Нанна: Завязывая новую дружбу, я была такой ласковой, что каждый, кто говорил со мною впервые, уходил, превознося меня до небес. И только потом, распробовав, понимал, что принял за манну — алоэ. Если вначале я старалась делать вид, что мне не по нраву дурные поступки, то потом я уже не скрывала, что не по нраву мне как раз добрые дела. Ведь для настоящей девки нет ничего приятнее, как устраивать скандалы, сбивать с толку, портить дружеские отношения, сеять ненависть, слушать ругань и натравливать людей друг на друга. При этом у меня не сходили с языка князья, император, турецкий султан, король. Я любила поговорить о нужде и богатстве, о миланском герцоге и о том, кто будет новым папой. Я уверяла всех, что звезды на небе точно такого же размера, что бронзовая шишка в храме святого Петра{130}, ничуть не больше, что Луна — это названная сестра Солнца, и, перескакивая с герцогов на герцогинь, говорила о них, как о полных ничтожествах, только что ноги о них не вытирала. В общем, я так перед ними чванилась, что куда там императрице! Я вела себя, как та, знаешь, что, расстелив у своих ног шелковые ковры, приказывала всем, кто приходил, опускаться перед ней на колени.

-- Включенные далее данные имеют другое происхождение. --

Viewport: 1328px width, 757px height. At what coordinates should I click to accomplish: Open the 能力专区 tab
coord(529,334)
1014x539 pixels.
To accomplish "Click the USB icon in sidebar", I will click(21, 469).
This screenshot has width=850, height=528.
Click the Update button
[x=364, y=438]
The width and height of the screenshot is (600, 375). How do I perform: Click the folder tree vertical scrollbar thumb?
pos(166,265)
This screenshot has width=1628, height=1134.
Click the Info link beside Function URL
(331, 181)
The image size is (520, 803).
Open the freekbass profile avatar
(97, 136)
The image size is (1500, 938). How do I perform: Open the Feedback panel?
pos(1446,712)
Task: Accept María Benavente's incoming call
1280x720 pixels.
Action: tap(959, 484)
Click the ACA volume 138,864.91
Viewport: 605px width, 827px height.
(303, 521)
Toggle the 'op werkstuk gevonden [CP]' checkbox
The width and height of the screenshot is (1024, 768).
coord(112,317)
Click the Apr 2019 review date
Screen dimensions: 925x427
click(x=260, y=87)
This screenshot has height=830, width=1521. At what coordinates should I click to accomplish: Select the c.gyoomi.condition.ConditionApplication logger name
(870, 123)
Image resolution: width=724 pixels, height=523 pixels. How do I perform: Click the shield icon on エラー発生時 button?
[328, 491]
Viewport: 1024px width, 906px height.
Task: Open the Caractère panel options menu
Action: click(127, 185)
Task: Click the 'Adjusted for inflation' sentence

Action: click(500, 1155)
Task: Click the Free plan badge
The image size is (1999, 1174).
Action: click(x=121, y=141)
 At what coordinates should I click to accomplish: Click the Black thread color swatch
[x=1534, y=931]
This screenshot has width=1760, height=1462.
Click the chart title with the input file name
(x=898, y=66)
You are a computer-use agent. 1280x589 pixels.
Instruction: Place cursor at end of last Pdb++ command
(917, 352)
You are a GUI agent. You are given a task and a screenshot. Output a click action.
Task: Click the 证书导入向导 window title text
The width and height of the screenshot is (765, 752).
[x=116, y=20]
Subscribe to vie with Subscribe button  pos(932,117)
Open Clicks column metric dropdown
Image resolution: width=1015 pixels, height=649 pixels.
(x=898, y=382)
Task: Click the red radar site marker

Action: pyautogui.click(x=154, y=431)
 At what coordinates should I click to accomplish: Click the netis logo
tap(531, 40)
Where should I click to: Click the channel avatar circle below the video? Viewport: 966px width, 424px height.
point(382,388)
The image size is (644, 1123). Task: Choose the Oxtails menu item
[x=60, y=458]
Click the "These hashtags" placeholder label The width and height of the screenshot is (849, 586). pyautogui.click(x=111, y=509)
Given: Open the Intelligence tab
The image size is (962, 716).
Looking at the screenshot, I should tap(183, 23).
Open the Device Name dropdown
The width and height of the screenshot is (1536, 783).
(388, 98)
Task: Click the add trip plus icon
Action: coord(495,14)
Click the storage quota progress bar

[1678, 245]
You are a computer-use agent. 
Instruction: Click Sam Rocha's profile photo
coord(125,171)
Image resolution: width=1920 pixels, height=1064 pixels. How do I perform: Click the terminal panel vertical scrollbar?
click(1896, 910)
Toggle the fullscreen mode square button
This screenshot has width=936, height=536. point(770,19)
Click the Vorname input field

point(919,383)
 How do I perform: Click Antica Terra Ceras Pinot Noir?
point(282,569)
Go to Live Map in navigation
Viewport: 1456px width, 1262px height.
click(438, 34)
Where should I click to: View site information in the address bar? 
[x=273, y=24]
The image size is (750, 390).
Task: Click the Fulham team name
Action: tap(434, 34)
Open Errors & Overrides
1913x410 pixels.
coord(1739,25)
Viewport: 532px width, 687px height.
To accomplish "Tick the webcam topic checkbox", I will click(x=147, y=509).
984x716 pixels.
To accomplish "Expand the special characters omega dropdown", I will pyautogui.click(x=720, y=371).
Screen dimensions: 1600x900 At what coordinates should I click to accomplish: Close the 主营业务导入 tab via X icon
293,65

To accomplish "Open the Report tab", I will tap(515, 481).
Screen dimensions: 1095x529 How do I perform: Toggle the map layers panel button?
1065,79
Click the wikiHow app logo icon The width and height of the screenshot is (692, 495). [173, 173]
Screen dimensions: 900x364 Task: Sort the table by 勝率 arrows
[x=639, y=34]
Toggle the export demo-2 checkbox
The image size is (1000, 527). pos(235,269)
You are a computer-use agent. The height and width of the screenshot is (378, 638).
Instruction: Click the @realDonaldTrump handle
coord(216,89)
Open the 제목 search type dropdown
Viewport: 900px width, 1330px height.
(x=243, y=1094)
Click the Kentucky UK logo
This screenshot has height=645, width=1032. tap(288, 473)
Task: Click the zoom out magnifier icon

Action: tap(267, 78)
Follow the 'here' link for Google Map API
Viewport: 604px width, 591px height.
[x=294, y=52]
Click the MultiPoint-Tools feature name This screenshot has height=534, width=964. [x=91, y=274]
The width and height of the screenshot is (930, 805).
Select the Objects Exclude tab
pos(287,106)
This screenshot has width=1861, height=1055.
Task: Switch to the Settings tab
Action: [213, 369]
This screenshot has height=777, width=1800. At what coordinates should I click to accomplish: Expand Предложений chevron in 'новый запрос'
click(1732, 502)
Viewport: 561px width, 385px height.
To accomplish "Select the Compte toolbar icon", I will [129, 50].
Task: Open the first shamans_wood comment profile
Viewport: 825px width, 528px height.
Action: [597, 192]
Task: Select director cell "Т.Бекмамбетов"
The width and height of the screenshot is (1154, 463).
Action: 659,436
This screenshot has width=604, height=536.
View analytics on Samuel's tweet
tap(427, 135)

Антония: Ты имеешь в виду папессу?{131}
Нанна: Да говорят, она не так уж и важничала. К примеру, она никогда не выдумывала себе имен, как это любят делать девки. Одна из них уверяет, что она дочь герцога Валентино, другая — что кардинала Асканио{132}, а Мне-Мама-Не-Велит подписывается не иначе как «Лукреция Порция, римская патрицианка» и запечатывает письма огромной печаткой. Но не нужно думать, что славные имена, которые они себе присваивают, делают их лучше. Им настолько чужда жалость, милосердие и любовь, что они не подали бы даже святому Рокко, святому Иову или святому Антонию, попроси они у них милостыню, а ведь они перед ними трепещут!
Антония: Паршивки!
Нанна: И знай: лучше швырнуть вещь в реку, чем подарить девке. Получив подарок, она уже не скрывает презрения к своему благодетелю, хотя до этого всячески перед ним заискивала. Единственное, что в них хорошо, — это верность своему ремеслу. Ну прямо что твои цыгане или индийские братья{133}! А еще — у девки на языке мед, а под языком — лед. Только что ты видела, как две из них буквально облизывали друг друга, но стоит им расстаться, как они несут друг про друга такое, что испугался бы даже Дезидерио со своими собутыльниками{134}, а ведь они, как известно, сумели напугать даже смерть, продолжая смеяться над нею в те минуты, когда их четвертовали и жгли на костре. В своем злоязычии девки не щадят никого; как бы ты их ни любил, сколько бы добра ни делал, все равно они над тобой посмеются. Девка готова посмеяться и над тем, кто считается ее фаворитом, и к которому она обращается не иначе как «ваша светлость» и «ваше сиятельство». Когда он уходит, уступая место другому гостю, его провожают поклонами и сладкими словами, но едва он спустится с лестницы, как в спину ему несутся насмешки, а уж когда выйдет за дверь, его начинают поносить, как последнего мерзавца, и настает черед нового гостя чувствовать себя любимчиком.